Meng Hao había estado unas cuantas veces antes en el Condado de Yunkai. Normalmente, cuando había necesitado comprar alguna pluma para escribir, tinta, papel y piedras de entintar. Quizá debido al exceso de riqueza en la villa, pronto empezó a haber demanda de adornos académicos, el precio de los materiales de escritura eran más baratos que en otros lados.

Aunque hubieran pasado tres años, la villa parecía estar como antes. Conforme Meng Hao caminaba por las calles, no pudo evitar darse cuenta de que fuera de muchas de las tiendas había colgadas linternas, en las que se veían las letras “Li” en una caligrafía general.
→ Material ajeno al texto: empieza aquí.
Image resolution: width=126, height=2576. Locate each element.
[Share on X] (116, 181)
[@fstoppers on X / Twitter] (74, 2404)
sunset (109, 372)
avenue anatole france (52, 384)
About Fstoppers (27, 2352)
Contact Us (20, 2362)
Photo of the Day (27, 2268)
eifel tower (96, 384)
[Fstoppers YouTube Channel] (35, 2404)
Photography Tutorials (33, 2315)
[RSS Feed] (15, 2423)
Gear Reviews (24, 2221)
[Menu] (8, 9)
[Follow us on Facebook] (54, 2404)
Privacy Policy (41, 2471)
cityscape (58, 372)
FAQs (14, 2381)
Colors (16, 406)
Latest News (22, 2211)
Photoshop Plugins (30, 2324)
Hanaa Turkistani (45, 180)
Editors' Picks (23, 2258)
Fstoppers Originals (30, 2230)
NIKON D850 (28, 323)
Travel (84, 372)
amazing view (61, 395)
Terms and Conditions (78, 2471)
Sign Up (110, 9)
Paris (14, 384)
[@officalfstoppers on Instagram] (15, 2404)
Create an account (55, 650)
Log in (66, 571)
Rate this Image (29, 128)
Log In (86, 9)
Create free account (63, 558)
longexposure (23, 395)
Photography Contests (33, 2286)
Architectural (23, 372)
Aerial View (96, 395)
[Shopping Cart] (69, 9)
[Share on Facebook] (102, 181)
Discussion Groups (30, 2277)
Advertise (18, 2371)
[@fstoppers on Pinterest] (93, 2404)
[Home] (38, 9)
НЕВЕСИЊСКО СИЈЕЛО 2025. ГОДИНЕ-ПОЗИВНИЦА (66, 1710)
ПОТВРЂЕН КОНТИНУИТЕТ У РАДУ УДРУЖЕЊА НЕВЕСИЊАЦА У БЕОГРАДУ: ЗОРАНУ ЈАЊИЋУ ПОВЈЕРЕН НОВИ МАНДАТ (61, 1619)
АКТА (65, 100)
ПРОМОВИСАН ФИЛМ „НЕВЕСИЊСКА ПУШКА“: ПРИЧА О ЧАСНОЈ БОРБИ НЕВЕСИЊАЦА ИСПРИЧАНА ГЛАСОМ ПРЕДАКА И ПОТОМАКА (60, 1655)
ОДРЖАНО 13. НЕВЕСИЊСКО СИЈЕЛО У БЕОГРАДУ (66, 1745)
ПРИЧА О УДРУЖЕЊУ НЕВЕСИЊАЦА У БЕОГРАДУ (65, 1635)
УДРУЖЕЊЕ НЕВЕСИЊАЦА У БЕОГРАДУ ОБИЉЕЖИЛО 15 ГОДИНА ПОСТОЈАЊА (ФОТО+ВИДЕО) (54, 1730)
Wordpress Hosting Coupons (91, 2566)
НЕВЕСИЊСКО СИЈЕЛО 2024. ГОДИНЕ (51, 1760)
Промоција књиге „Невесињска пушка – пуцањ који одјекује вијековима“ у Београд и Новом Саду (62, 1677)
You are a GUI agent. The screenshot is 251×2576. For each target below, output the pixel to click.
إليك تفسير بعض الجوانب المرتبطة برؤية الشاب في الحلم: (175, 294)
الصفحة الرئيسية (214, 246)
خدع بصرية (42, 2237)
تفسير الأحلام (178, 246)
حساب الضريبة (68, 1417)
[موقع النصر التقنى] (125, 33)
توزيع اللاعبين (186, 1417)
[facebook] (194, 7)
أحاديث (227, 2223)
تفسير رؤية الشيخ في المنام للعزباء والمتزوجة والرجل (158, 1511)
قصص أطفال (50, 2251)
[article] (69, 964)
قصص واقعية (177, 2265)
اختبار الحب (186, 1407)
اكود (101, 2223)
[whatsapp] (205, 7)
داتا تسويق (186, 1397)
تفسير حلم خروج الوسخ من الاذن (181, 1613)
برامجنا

Por lo que Gordito le había dicho, su padre era la persona más rica en Yunkai, siendo propietario de al menos mitad del condado. Y no solo se refería a la tierra que les pertenecía, sino también a negocios, todos los cuales estaban marcados con las letras “Li”.

Después de preguntar por allí, encontró la localización de la casa de Gordito y se encaminó en su dirección. El sol empezaba a esconderse en el horizonte, volviendo el cielo oscuro y cubriendo la tierra con un suave brillo.

No le tomó mucho tiempo alcanzar la parte este del Condado Yunkai, donde encontró una enorme finca, llena con un gran bosque de enormes edificios. Sobre la puerta principal, que estaba guardada por sirvientes, se podía ver una tabla con las palabras escritas “Mansión Li”. El sonido vivo del canto y de las danzas se podía escuchar viniendo desde dentro.

El cuerpo de Meng Hao cogió velocidad y ya estaba dentro.

La mansión era enorme, rodeando un patio interior, donde cantantes y bailarines estaban actuando en ese momento. Meng Hao vio a un hombre extremadamente gordo de mediana edad, vestido con una lujosa túnica. Su cara se parecía a la de Gordito, era obviamente su padre. Sentado cerca de él, había un hombre joven cuyo rostro estaba cubierto por una expresión prudente.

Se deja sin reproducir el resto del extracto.